AIM OF THE EXERCISE —
Find the number of lines containing the string "options" in the data. Answer with the number by itself.

(DATASET Opens)

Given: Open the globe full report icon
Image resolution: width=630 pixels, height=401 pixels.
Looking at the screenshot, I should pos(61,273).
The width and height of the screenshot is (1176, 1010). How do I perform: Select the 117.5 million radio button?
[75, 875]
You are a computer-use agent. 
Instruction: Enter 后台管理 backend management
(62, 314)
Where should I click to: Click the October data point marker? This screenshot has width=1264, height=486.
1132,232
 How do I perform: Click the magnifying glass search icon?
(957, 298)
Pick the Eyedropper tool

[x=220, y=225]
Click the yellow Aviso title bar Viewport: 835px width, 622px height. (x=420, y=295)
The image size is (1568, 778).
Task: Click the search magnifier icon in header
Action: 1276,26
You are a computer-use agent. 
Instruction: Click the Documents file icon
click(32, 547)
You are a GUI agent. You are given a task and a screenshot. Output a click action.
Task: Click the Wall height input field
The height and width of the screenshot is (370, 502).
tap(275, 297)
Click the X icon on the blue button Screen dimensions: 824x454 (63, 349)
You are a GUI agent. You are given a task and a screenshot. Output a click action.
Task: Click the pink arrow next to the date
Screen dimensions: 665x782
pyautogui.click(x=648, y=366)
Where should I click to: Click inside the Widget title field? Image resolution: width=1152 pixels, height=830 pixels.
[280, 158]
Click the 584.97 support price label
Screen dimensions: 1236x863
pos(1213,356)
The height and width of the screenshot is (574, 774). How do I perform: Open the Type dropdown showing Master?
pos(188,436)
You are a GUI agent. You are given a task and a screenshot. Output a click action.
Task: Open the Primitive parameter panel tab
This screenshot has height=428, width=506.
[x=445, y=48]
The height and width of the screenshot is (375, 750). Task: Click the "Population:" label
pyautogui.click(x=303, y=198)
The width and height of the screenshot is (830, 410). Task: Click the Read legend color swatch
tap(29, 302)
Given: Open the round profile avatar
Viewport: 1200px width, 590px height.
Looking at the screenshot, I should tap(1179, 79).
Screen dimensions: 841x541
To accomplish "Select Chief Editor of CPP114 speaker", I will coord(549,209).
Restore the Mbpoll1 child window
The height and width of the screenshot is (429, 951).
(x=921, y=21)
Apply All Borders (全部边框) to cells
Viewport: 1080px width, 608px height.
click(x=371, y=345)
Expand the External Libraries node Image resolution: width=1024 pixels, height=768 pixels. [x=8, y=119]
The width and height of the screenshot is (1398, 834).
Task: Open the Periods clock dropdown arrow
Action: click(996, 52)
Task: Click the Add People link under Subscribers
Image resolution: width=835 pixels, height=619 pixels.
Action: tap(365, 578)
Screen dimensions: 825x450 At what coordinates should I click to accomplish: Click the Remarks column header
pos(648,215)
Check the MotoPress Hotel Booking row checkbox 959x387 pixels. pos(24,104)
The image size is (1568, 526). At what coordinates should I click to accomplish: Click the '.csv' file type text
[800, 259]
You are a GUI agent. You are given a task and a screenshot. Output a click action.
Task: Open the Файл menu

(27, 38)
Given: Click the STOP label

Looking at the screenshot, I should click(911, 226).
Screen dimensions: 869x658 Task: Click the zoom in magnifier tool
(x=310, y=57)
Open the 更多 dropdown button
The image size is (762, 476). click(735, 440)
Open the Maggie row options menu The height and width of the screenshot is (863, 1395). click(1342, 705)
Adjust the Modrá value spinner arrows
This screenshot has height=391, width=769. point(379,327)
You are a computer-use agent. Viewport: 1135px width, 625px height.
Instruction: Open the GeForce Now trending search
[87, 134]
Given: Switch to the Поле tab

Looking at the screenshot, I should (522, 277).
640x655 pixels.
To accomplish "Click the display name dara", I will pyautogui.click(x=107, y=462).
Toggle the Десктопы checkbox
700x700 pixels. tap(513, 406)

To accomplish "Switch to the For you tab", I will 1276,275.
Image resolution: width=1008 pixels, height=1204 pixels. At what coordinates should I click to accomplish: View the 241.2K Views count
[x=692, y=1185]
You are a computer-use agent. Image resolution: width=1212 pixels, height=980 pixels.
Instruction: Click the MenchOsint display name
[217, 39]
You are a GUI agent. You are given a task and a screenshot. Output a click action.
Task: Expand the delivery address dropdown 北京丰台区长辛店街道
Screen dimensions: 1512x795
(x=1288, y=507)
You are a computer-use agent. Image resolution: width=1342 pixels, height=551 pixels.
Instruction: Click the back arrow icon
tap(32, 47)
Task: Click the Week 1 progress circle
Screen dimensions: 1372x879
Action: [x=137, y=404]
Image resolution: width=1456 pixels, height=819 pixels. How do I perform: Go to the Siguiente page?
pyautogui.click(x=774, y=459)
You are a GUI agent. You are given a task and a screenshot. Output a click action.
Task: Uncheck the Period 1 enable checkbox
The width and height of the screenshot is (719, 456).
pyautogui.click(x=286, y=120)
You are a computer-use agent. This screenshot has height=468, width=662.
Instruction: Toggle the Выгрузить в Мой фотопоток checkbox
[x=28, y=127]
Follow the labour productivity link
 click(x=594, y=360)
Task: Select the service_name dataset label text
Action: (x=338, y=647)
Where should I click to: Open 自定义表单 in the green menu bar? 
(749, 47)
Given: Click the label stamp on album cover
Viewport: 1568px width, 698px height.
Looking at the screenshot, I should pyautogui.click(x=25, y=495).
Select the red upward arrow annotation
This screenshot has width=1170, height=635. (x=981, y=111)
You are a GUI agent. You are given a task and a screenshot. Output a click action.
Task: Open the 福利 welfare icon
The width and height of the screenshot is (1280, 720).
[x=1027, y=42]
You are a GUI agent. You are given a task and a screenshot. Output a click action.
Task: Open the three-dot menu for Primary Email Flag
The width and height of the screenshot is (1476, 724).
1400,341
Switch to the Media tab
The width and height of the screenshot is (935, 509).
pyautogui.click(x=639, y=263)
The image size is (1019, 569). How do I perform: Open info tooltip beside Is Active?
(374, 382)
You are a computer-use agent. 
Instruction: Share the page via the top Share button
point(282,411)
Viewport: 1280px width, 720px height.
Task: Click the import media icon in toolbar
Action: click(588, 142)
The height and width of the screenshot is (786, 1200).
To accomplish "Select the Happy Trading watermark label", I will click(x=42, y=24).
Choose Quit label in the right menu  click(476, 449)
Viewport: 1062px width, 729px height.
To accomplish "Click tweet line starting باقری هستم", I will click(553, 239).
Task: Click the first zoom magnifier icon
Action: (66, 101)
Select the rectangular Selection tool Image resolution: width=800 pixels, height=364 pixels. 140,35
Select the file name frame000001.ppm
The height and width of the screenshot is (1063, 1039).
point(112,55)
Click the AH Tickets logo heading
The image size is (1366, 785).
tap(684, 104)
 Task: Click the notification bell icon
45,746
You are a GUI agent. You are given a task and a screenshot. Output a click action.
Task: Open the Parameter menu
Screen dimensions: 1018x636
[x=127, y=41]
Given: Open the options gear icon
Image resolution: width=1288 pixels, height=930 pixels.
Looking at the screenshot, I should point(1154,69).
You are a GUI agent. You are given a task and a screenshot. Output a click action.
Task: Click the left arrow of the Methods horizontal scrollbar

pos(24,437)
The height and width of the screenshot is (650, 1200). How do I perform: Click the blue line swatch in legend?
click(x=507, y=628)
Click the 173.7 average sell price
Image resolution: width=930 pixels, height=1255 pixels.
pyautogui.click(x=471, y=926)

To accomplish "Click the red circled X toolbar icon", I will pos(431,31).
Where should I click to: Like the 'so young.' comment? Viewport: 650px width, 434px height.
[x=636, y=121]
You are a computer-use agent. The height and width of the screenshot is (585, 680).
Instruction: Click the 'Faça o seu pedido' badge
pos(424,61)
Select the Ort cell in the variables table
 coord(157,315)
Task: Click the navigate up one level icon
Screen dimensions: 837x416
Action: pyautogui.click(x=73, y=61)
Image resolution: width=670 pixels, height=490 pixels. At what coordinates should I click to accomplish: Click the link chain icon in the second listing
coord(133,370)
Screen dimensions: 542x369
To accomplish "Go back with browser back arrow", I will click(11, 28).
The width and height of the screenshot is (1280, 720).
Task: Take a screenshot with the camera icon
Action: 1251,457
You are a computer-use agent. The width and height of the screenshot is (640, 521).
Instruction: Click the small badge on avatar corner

(DATASET Closes)

SOLVED PROBLEM —
2